▶ **ТЕКСТ УПРАЖНЕНИЯ**:

Есть браки таинственнее мужа и жены.
(Таинственное соответствие: алтарь, плаха; топор, крест; народ, хор; судья, священник; палач и жертва – брачующиеся; вместо невидимого Бога – невидимый Черт. Чертова свадьба наоборот, с той же непреложностью безмолвного обета.)
Ни одна правда (из царства Там) не может не сделаться ложью в царстве Здесь. Ни одна ложь (из царства Здесь) не может не сделаться правдой в царстве Там.
Правда – перебежчица.
В комиссариате:
Я, невинно: «А трудно это – быть инструктором?»
Моя товарка по комиссариату, эстонка, коммунистка: «Совсем не трудно! Встанешь на мусорный ящик – и кричишь, кричишь, кричишь...»
Буржуазии для очистки снега запретили пользоваться лошадиными силами. Тогда буржуазия, недолго думая, наняла себе верблюда. И верблюд возил. И солдаты сочувственно смеялись: «Молодцы! Ловко обошли декрет!»
(Собственными глазами видела на Арбате.)
О ты, единственное блюдо
Коммунистической страны!
(Стих о вобле в газете «Всегда вперед!».)
Люди театра не переносят моего чтения стихов: «Вы их губите!» Не понимают они, коробейники строк и чувств, что дело актера и поэта – разное. Дело поэта: вскрыв – скрыть. Голос для него броня, личина. Вне покрова голоса – он гол. Поэт всегда заметает следы. Голос поэта – водой – тушит пожар (строк). Поэт не может декламировать: стыдно и оскорбительно. Поэт – уединенный, подмостки для него – позорный столб. Преподносить свои стихи голосом (наисовершеннейшим из проводов!), использовать Психею для успеха?! Достаточно с меня великой сделки записывания и печатания!
– Я не импресарио собственного позора! —
Актер – другое. Актер —вторичное. Насколько поэт – être[24], настолько актер – paraitre[25]. Актер – упырь, актер – плющ, актер – полип. Говорите, что хотите: никогда не поверю, что Иван Иванович (а все они – Иваны Ивановичи!) каждый вечер волен чувствовать себя Гамлетом. Поэт в плену у Психеи, актер Психею хочет взять в плен. Наконец, поэт – самоцель, покоится в себе (в Психее). Посадите его на остров – перестанет ли он быть? А какое жалкое зрелище: остров – и актер!
Актер – для других, вне других он немыслим, актер – из-за других. Последнее рукоплескание – последнее биение его сердца.
Дело актера – час. Ему нужно торопиться. А главное – пользоваться: своим, чужим, – равно! Шекспировский стих, собственная тугая ляжка – все в котел! И этим сомнительным пойлом вы предлагаете опиваться мне, поэту? (Не о себе говорю и не за себя: Психею!)
Нет, господа актеры, наши царства – иные. Нам – остров без зверей, вам – звери без острова. И недаром вас в прежние времена хоронили за церковной оградой!
(Исключение для: певцов, порабощенных стихией голоса, растворяющихся в ней, – для актрис, то есть: женщин: то есть: природно себя играющих, и для всех тех, кто, прочтя меня, понял – и пребыл.)

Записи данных
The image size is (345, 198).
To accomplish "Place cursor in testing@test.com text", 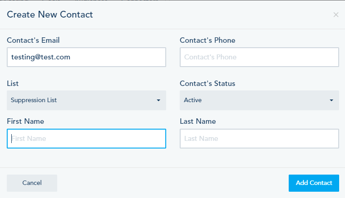I will tap(41, 57).
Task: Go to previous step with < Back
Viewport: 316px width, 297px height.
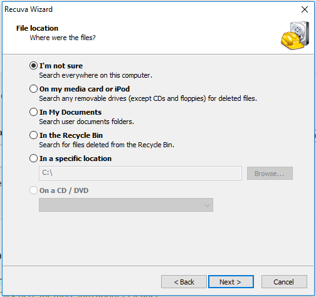Action: pos(184,282)
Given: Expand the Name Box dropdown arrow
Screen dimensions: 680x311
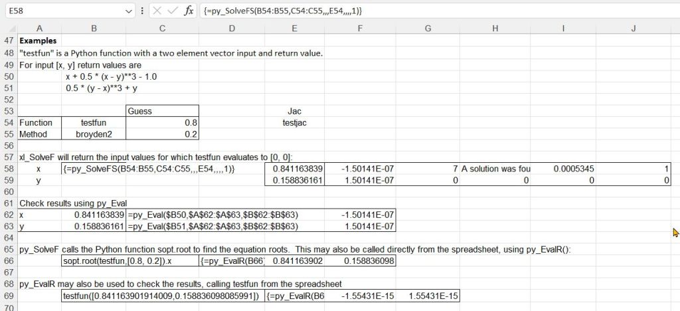Looking at the screenshot, I should [129, 11].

▶ **ПРОВЕРЬТЕ ПОНИМАНИЕ**:
1 - Почему, согласно тексту упражнения, поэт на острове не перестает быть, а остров с актером — жалкое зрелище? Ответьте в одном–трех предложениях.
2 - Перепишите из текста упражнения участок от «(Исключение для: певцов, порабощенных» до «понял – и пребыл.)» включительно.

▶ **ОТВЕТЫ К ЗАДАНИЯМ**:
1 - Поэт — самоцель и покоится в себе, в Психее, поэтому остров не отнимает у него существования. Актер же существует для других и из-за других, вне других он немыслим, так что на острове без публики ему нечем быть.

2 -
(Исключение для: певцов, порабощенных стихией голоса, растворяющихся в ней, – для актрис, то есть: женщин: то есть: природно себя играющих, и для всех тех, кто, прочтя меня, понял – и пребыл.)